Vanilla is the official Mojang server software. Download it from minecraft.net. It has no plugin support but is the simplest setup. Use vanilla if you want a pure survival experience with no extra features, or if you are running a modded server with Forge or Fabric (which replace vanilla with their own server).

Paper is the most popular choice for most servers. It is compatible with Spigot plugins, runs faster than vanilla, and fixes dozens of bugs and exploits. Download it from papermc.io. Paper is the right choice for 90% of servers that want to add plugins.

Fabric is the right choice if you want to run mods (especially newer technical mods). It requires all players to have the same Fabric mods installed on their client.

Forge is another mod platform, better for older modpacks (1.12.2 packs, many popular Technic-era packs). Same requirement: all players need the matching mods.

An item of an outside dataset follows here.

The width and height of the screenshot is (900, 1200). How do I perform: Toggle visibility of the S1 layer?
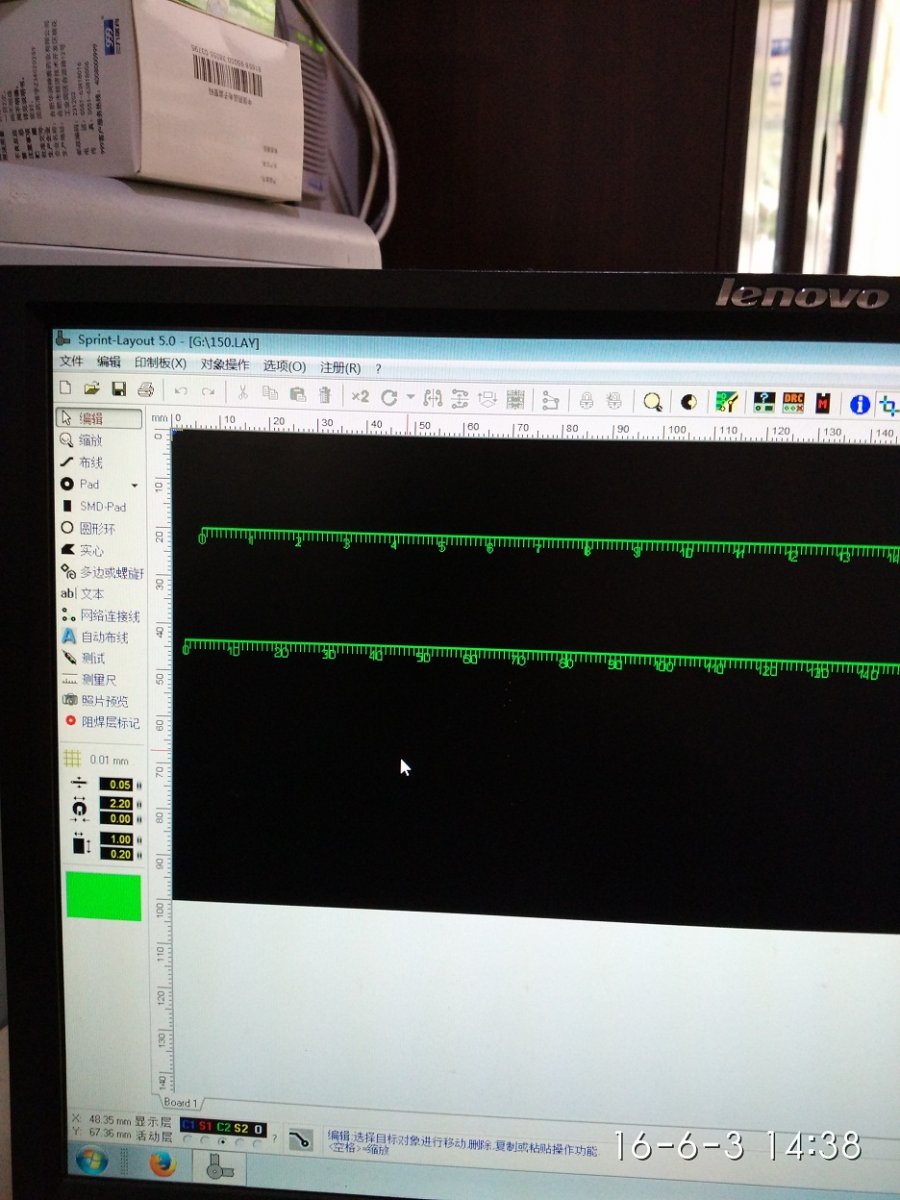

For a first server with friends, Paper is the recommendation. It works out of the box for survival, handles more players with less lag than vanilla, and lets you add plugins when you are ready.

Your First Five Minutes After Getting the Server

When you first start the server, it generates a world and writes out a set of default configuration files. Here is what to do in the first five minutes:

  1. Op yourself. Run /op YourUsername in the server console. This gives you operator (admin) status, letting you run commands in-game.
  2. Edit server.properties. Open the file in the panel's file editor. Set a meaningful motd (the description shown in the server list), set difficulty to your preference, and set max-players to something sensible for your group.
  3. Accept the EULA. On first start the server creates a file called eula.txt. Open it and change eula=false to eula=true. The server will not run until you do this.
  4. Restart the server to apply all changes. Use the Restart button in the panel, not Stop then Start, to ensure a clean reload.

Once the server is back up, join with your Minecraft client using the server address from the panel. You should spawn in the world and be able to play. That is your baseline: a working server. Everything from here is optional customisation.

Inviting Players and Setting Up a Whitelist

To invite friends, just share the server address shown in your panel. They add it to their Minecraft client's server list, and if you are on the same version they can connect immediately.

If you want to restrict access so only specific players can join, enable the whitelist. Run these commands in the server console:

/whitelist on
/whitelist add FriendUsername

Add each friend's username with /whitelist add before they try to connect. Players not on the whitelist will see a "Not whitelisted on this server" error when they attempt to join. This is the simplest form of access control. There is no password system in vanilla Minecraft; whitelist is the standard method.

If you are using Paper and want more control (different permissions per player, ranks, etc.), look into EssentialsX and LuckPerms. But for a small friends-only server, the vanilla whitelist is all you need to start.

Common Beginner Mistakes and How to Avoid Them

A few mistakes come up almost universally for first-time server owners:

Version mismatch: The server version and your Minecraft client version must match exactly. If your server runs 1.21.4, everyone connects with 1.21.4. Check the version before you send the address to anyone.

Not opping yourself: The first time you join your own server, you are a regular player with no admin permissions. Run /op YourUsername in the server console (not in the game chat) to give yourself operator status.

Editing server.properties while the server is running: Changes to server.properties only take effect after a restart. If you edit the file and wonder why nothing changed, restart the server.

Using too little RAM: The default memory allocation on most hosting panels is fine for 2 to 3 players but may cause lag with more. If you notice chunk loading delays or entity lag, ask about increasing your RAM allocation.

Skipping backups: Worlds get corrupted. Griefers happen. Set up automated backups early. Most panel interfaces including NetSkyway's have a built-in backup system. Enable it and schedule a daily backup before you discover why backups matter the hard way.